The first generation of MLIPs needed to be tuned for each specific physical system, which requires complex calculations based on the quantum properties of the system and deep chemical knowledge. So, a second generation of general-purpose or universal models was developed that could compute interatomic potentials across a wide range of chemical systems with minimal fine-tuning. But these models were not as “universal” as scientists would have wished, mostly because of limitations in the training data.

“When this transition to universal models happened, we found ourselves in a situation where we had the models, but not much data to train them” says Arslan Mazitov, a scientist in Michele Ceriotti’s Laboratory of Computational Science and Modeling (COSMO) at EPFL

“The only available data at that point were coming from materials databases like the Materials Project Database, that mostly include stable materials with ideal lattices and bulk structures with few modifications. They are not suitable for training universal models. If you want a model that is transferable and can be used to study relevant processes like surface interactions, surface adsorption, phase changes, you need something different”.

In their new study, published in Nature Communications, the authors introduce PET-MAD, a general-purpose MLIP based on a dataset of their own creation and an original neural network architecture. The first key innovation of the study is a brand-new dataset called Massive Atomistic Diversity (MAD), that includes 95,595 structures of 85 elements in total, covering both organic and inorganic materials and ranging from 3D bulk structures to nanoclusters and molecules.

Compared to previous resources, the dataset's construction involved recalculating energies and forces using consistent density functional theory.  “We worked on the data to make it more compact and denser in terms of information than the previous databases, so that it would prove more efficient when it came to training a neural network” says Mazitov.

The MAD database is freely available to all resources through the Materials Cloud archive.

The other key element is the network architecture itself. “In the past, people were keen on building chemical knowledge into their models, for example by imposing restrictions with respect to the physical symmetries: in short, making sure that the energy of a molecule does not depend on its orientation in space ” says Mazitov.

“Instead, we decided to create a model that makes fewer a priori assumptions, and learns symmetries during training”. Though the prediction of the models are not perfectly invariant to orientation, they are to such a high degree that they can safely be used  to perform robust simulations, and with a higher speed than existing models.

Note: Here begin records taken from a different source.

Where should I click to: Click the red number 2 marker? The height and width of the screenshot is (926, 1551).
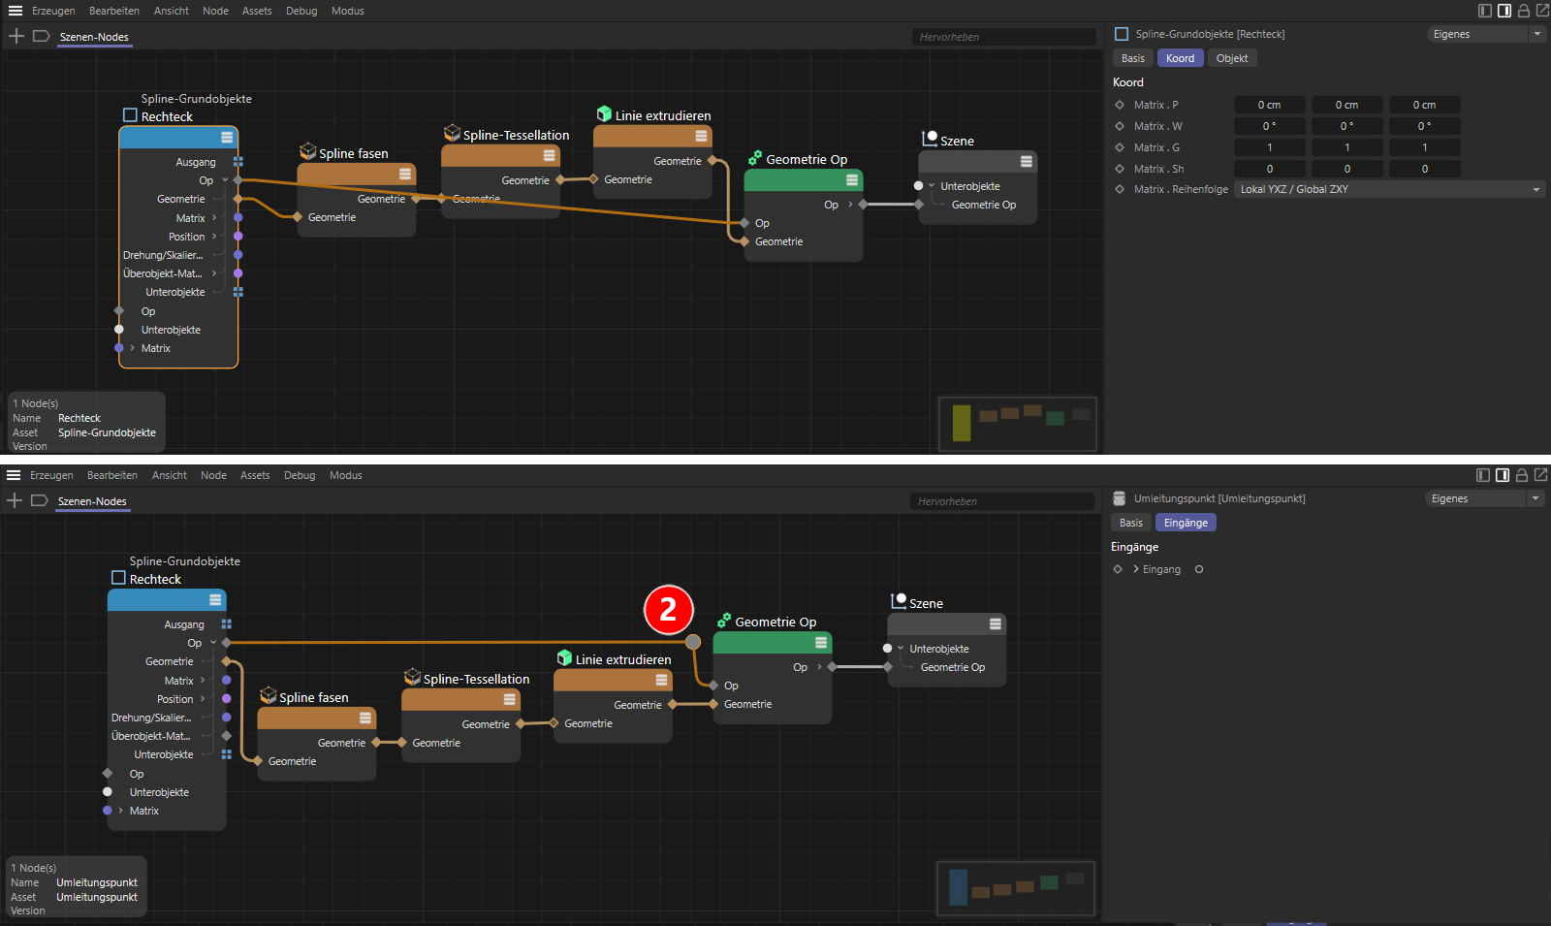click(668, 610)
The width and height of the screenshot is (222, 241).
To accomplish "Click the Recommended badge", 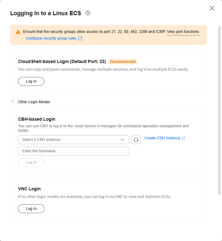I will [123, 62].
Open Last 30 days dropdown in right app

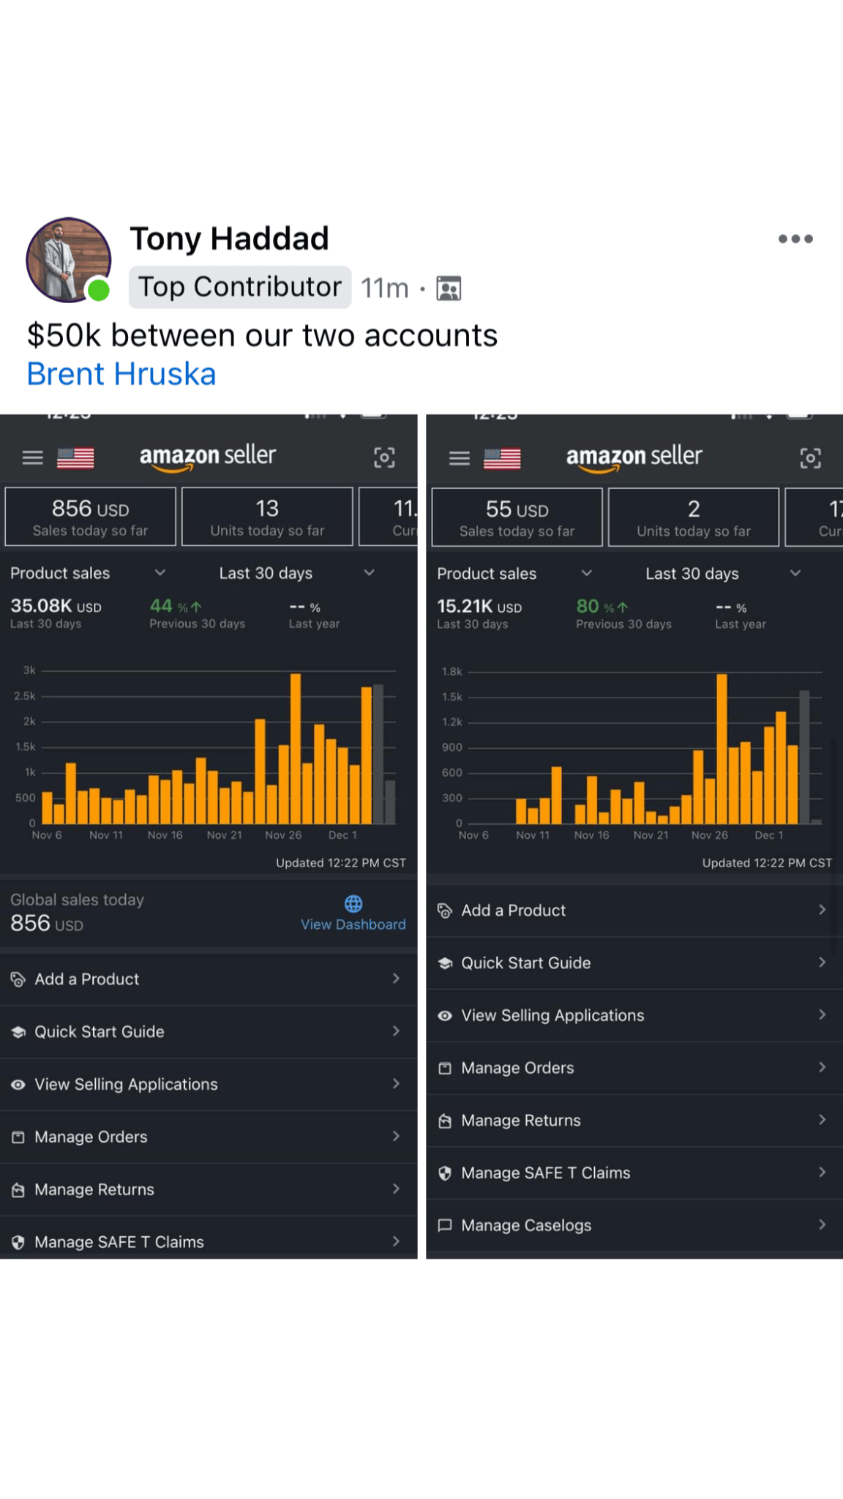[x=795, y=574]
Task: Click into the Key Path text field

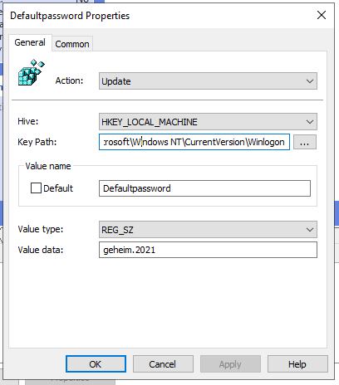Action: coord(194,142)
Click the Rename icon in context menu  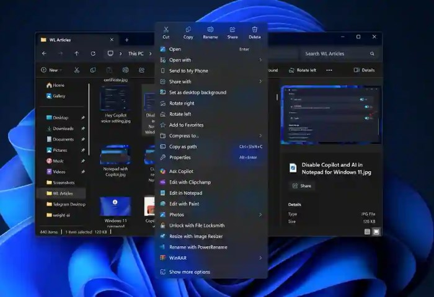[x=210, y=32]
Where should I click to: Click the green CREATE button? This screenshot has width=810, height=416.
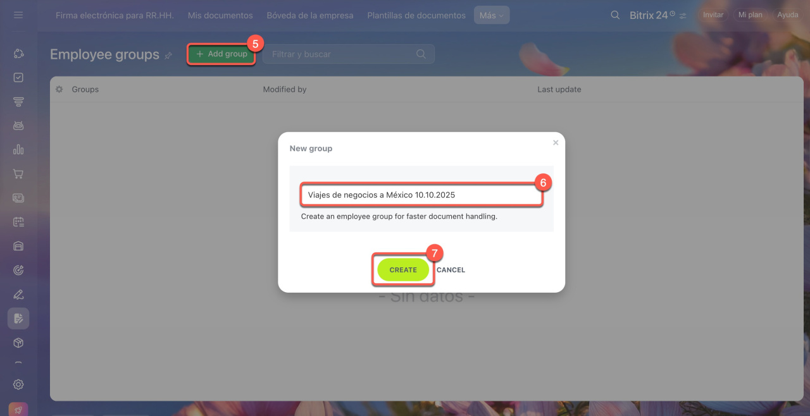[403, 270]
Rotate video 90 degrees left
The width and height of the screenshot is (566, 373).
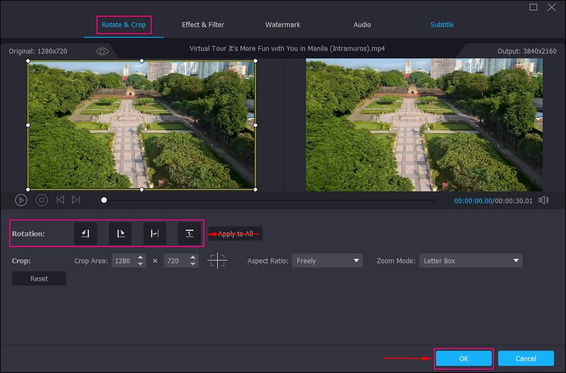click(x=86, y=233)
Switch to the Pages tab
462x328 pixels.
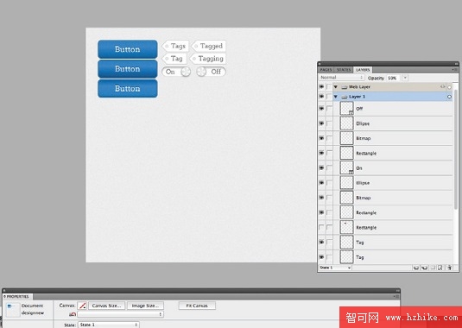(x=326, y=70)
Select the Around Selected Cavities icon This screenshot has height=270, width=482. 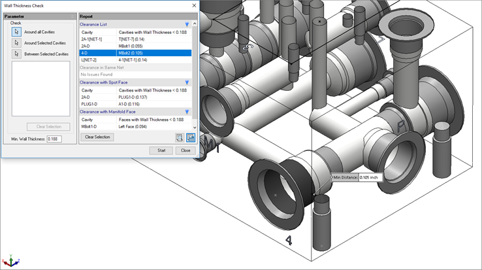click(16, 42)
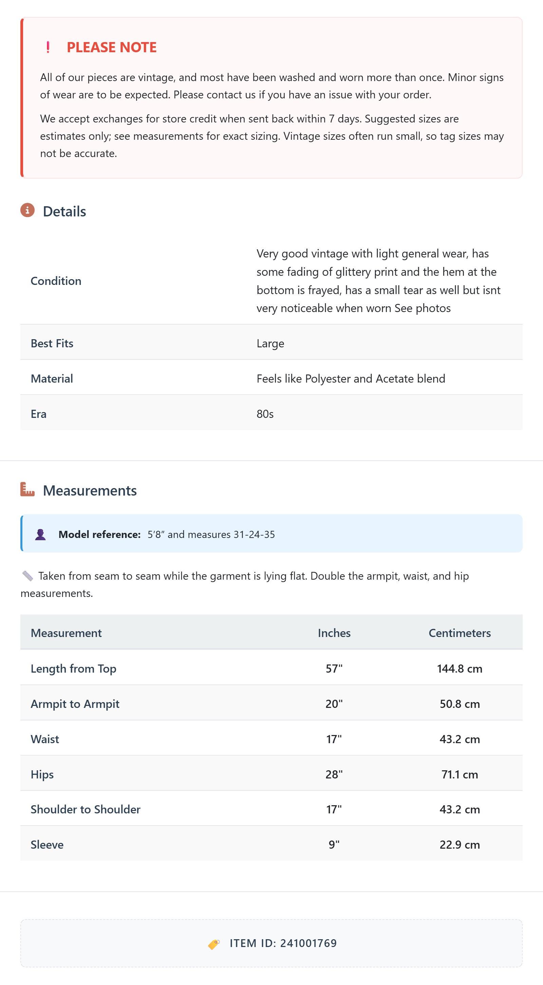Click the Hips 71.1 cm value

[x=460, y=774]
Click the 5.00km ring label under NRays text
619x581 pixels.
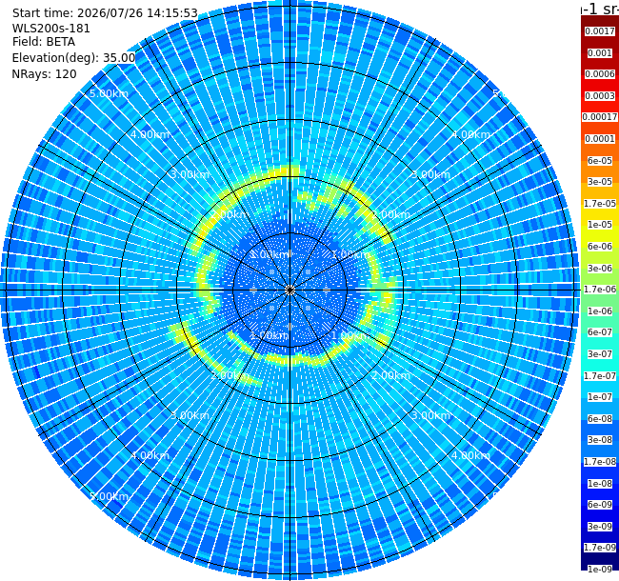(x=109, y=93)
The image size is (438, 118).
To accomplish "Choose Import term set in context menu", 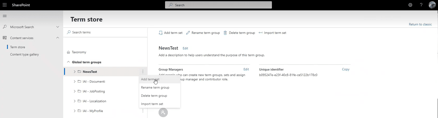I will [152, 104].
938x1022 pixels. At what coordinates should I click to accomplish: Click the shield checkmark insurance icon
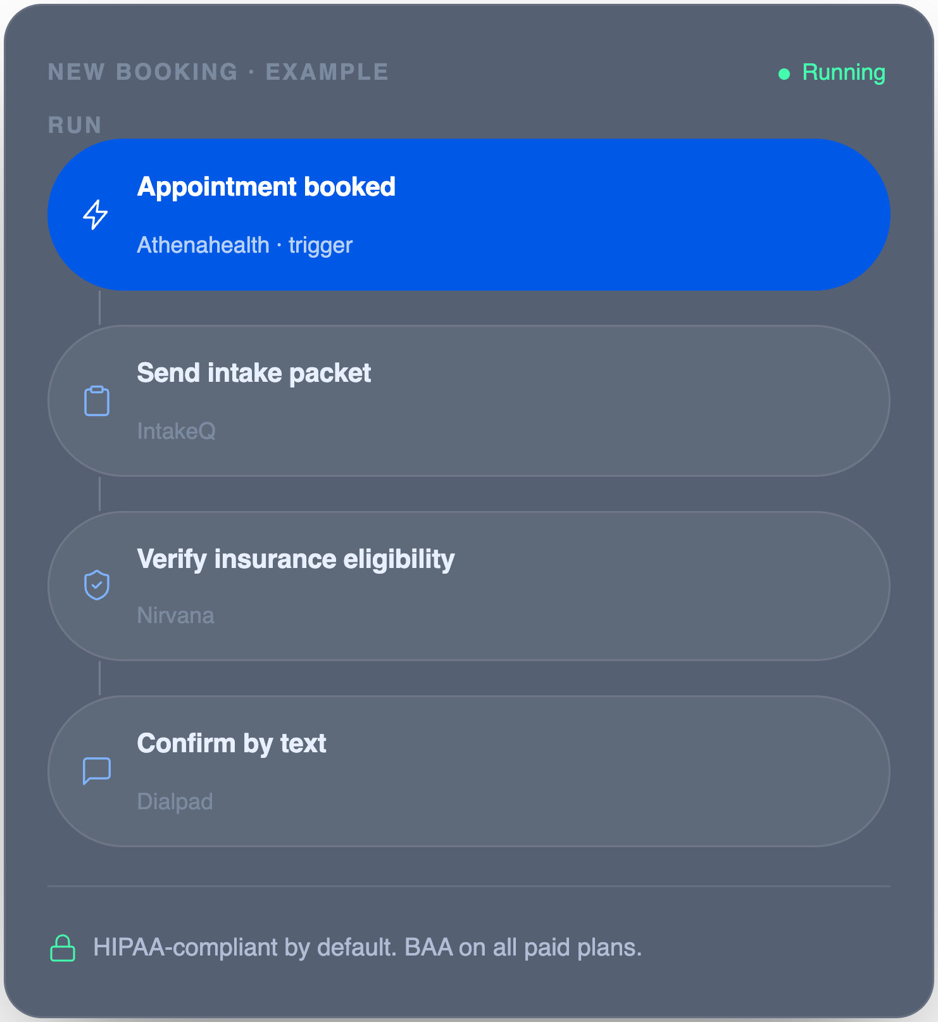(x=97, y=585)
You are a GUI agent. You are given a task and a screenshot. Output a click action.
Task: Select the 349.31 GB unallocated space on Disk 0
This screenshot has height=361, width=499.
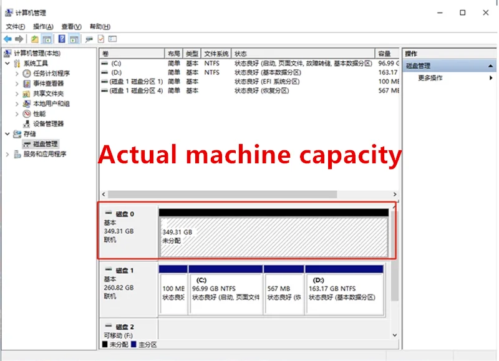point(273,237)
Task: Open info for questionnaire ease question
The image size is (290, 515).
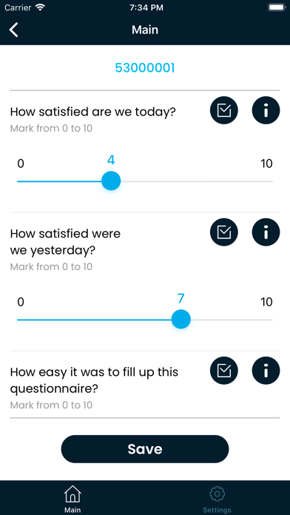Action: click(x=266, y=371)
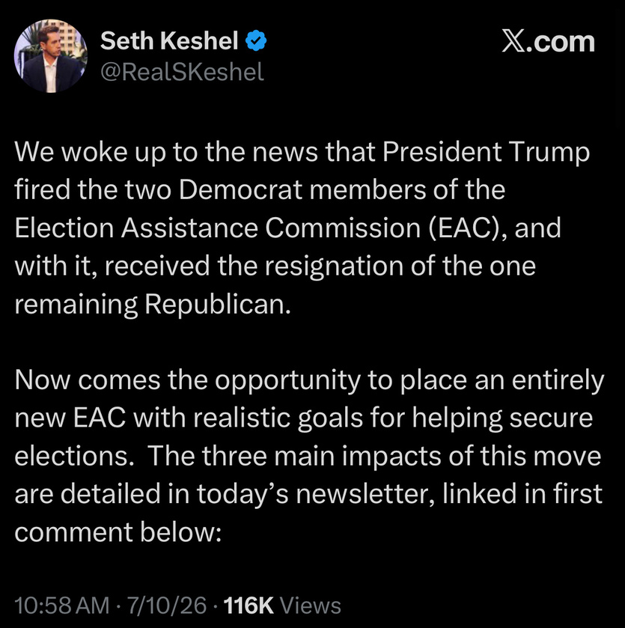Viewport: 625px width, 628px height.
Task: Click the 10:58 AM timestamp
Action: 61,606
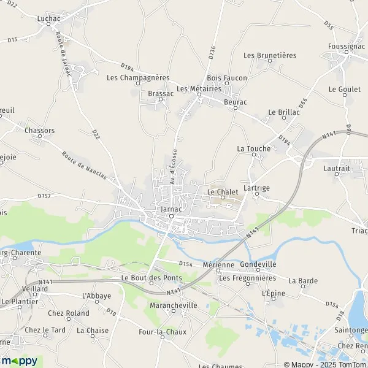Click the Le Bout des Ponts marker
Screen dimensions: 368x368
point(151,283)
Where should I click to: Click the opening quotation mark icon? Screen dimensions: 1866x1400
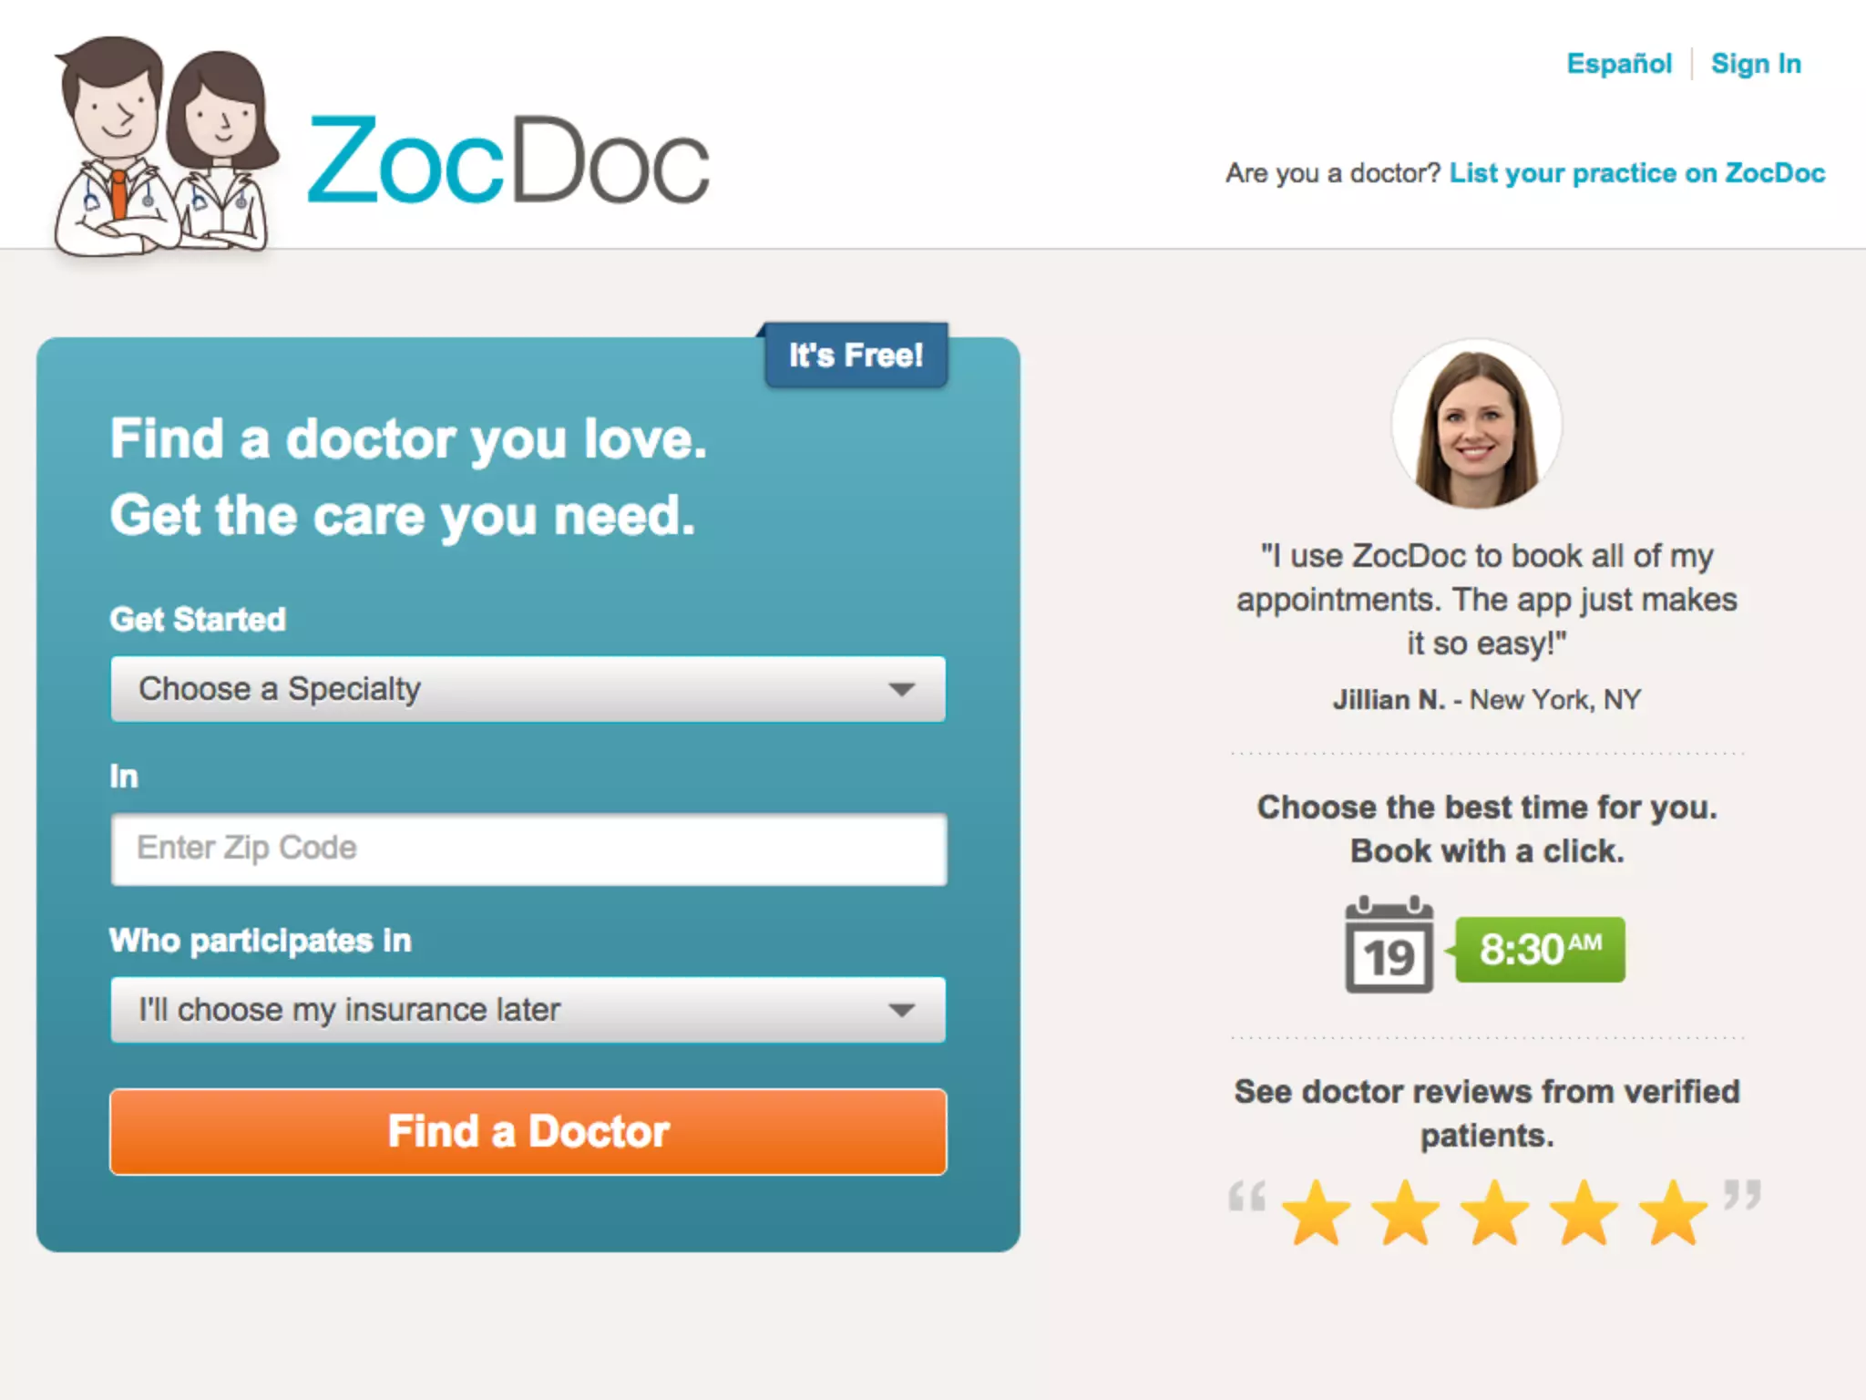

The authors validated PET-MAD by performing advanced property predictions on six case studies covering several different materials and comparing with models trained specifically for each problem. They found that in most cases the new universal model can be applied out-of-the-box, to the same level of accuracy of models that have to be painstakingly optimized for one system at a time.

Among the most significant case studies is the one on ionic transport in lithium thiophosphate. “It’s a hot topic that many groups are studying as part of their work on solid state electrolytes, and we show we can give the user, out of the box, the ability to screen arbitrary numbers of electrolyte materials and estimate their ionic conductivity” says Mazitov. Another highlight is the calculation of the melting point of gallium arsenide. “Phase transitions and phase diagrams are things materials scientists need to study very often."
Equally intriguing is the use of PET-MAD to study how quantum nuclear fluctuations affect the nuclear magnetic resonance (NMR) chemical shielding in organic crystals, and hence how they affect NMR crystallography. “This touches the molecular world, that is not accessible by the current generation of universal MLIPs, and we tried to create a bridge to this domain”.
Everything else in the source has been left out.